Le programme Su-30SMD visant à intégrer une partie des technologies (réacteurs, électronique embarquée) du Su-35S au sein du Su-30SM va dans ce sens, le programme Su-34M abordé récemment également et le Su-57, qui doit constituer à terme « la pointe de la flèche » russe, va suivre exactement le même chemin; l’OKB Sukhoï travaille sur un Su-57 dit « de deuxième étape » qui est surnommé officieusement « le Super Sukhoï » (Супер-Сухой).

Avant de poursuivre, il est utile de préciser que les travaux de recherches et développement pour le Su-57 « V2.0 » se font de manière concomitante avec la production des Su-57 de série qui se déroule actuellement et dont 76 appareils sont attendus d’ici à 2027; l’arrivée de l’un ne phagocytera pas l’autre dans un premier temps même si il est évident que les résultats obtenus dans le cadre du Su-57 « V2.0 » seront intégrés dans les avions en cours de production. C’est ce qui était déjà prévu en ce qui concerne le nouveau moteur Izd.30 notamment. L’article en question détaille également une partie des travaux qui vont être réalisés sur le Su-57, une partie de ces derniers ne sont pas une surprise car connus de longue date tandis que d’autres sont plus surprenants.

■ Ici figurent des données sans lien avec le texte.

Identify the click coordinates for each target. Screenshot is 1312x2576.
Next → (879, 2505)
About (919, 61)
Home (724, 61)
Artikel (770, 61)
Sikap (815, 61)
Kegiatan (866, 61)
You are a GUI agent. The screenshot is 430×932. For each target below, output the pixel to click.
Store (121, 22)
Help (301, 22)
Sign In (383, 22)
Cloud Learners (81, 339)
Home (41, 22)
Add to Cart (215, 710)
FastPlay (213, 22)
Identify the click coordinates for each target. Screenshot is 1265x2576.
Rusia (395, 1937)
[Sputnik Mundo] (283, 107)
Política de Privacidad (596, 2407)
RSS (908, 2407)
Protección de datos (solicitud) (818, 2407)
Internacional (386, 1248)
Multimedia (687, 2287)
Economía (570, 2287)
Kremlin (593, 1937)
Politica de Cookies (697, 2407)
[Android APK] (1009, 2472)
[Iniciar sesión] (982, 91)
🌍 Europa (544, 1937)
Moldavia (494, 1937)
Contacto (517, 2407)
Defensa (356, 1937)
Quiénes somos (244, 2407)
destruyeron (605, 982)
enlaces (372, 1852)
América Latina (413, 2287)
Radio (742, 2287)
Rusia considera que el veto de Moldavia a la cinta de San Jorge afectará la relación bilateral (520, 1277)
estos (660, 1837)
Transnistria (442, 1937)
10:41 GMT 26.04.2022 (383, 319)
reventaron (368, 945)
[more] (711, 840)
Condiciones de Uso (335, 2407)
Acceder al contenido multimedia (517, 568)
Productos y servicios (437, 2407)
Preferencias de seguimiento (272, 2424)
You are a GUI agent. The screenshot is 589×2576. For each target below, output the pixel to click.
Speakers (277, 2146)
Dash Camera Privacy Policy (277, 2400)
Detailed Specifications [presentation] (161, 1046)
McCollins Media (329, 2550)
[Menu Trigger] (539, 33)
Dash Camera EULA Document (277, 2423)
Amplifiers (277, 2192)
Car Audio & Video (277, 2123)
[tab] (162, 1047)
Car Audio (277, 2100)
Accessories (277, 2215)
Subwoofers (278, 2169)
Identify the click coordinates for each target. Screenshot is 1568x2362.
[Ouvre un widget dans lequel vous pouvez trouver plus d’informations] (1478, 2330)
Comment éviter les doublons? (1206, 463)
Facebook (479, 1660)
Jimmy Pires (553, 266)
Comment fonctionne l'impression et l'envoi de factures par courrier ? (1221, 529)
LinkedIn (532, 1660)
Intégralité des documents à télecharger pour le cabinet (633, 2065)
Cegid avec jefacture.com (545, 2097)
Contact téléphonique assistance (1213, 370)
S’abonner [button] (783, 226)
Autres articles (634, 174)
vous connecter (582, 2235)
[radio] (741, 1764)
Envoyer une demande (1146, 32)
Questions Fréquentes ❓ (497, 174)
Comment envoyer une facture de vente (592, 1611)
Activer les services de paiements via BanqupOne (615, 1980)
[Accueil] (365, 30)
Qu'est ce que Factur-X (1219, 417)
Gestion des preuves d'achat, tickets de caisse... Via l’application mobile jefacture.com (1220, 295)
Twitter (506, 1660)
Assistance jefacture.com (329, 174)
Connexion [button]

Crash du premier Su-57 de série: une explication?

Autre information publiée ces dernières heures bien que non-confirmée officiellement pour l’instant (elle ne le sera fort probablement pas d’ailleurs); la cause du crash du premier Su-57 de série (numéro de Bort 01 Bleu / Numéro de construction 51001) serait enfin connue.

Selon P.Butowski, il s’agirait d’un double problème avec en premier lieu une erreur à l’usine lors du montage du mécanisme d’entraînement d’une dérive (pour rappel le Su-57 dispose de dérives monoblocs mobiles) couplé à une défaillance partielle du système de commandes de vol qui ont entraîné la perte de l’avion en date du 24 décembre 2019 quelques jours avant sa livraison prévue aux forces armées russes. Cet accident qui n’a – fort heureusement – pas fait de victime aura eu un effet médiatique pour le moins important entraînant le remplacement de plusieurs personnes au sein du groupe UAC Russia.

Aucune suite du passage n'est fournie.